_Work required_
Give the lines of the records as a JSON list of strings, one string per line with blank lines left out. Begin at the line that contains "Given: Click the" and continue through the end of the records, including only those lines.

(Rows on where targets appear)
--------

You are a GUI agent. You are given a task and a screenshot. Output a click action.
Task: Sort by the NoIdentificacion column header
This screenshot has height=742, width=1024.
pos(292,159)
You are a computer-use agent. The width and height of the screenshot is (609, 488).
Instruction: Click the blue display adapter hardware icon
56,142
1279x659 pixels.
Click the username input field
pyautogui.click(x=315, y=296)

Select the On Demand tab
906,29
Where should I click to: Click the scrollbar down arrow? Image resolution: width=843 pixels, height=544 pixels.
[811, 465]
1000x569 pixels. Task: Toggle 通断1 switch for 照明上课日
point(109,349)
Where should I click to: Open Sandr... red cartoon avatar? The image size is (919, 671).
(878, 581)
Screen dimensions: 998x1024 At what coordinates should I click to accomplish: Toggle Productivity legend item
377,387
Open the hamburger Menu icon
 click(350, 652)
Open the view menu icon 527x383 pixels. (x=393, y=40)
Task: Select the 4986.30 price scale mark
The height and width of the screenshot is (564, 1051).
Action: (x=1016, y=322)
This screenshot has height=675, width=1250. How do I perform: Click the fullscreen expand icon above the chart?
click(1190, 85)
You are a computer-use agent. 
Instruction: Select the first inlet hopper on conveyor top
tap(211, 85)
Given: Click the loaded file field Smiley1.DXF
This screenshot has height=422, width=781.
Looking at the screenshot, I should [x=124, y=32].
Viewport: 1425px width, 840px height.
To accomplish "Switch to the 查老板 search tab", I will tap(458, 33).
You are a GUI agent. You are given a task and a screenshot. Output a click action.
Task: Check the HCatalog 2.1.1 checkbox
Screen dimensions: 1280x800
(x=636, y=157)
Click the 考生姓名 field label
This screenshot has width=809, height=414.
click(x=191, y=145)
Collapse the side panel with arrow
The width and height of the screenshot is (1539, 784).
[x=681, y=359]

--------

_Answer_
[
  "Given: Click the loaded file field Smiley1.DXF",
  "This screenshot has height=422, width=781.",
  "Looking at the screenshot, I should [x=124, y=32].",
  "Viewport: 1425px width, 840px height.",
  "To accomplish \"Switch to the 查老板 search tab\", I will tap(458, 33).",
  "You are a GUI agent. You are given a task and a screenshot. Output a click action.",
  "Task: Check the HCatalog 2.1.1 checkbox",
  "Screen dimensions: 1280x800",
  "(x=636, y=157)",
  "Click the 考生姓名 field label",
  "This screenshot has width=809, height=414.",
  "click(x=191, y=145)",
  "Collapse the side panel with arrow",
  "The width and height of the screenshot is (1539, 784).",
  "[x=681, y=359]"
]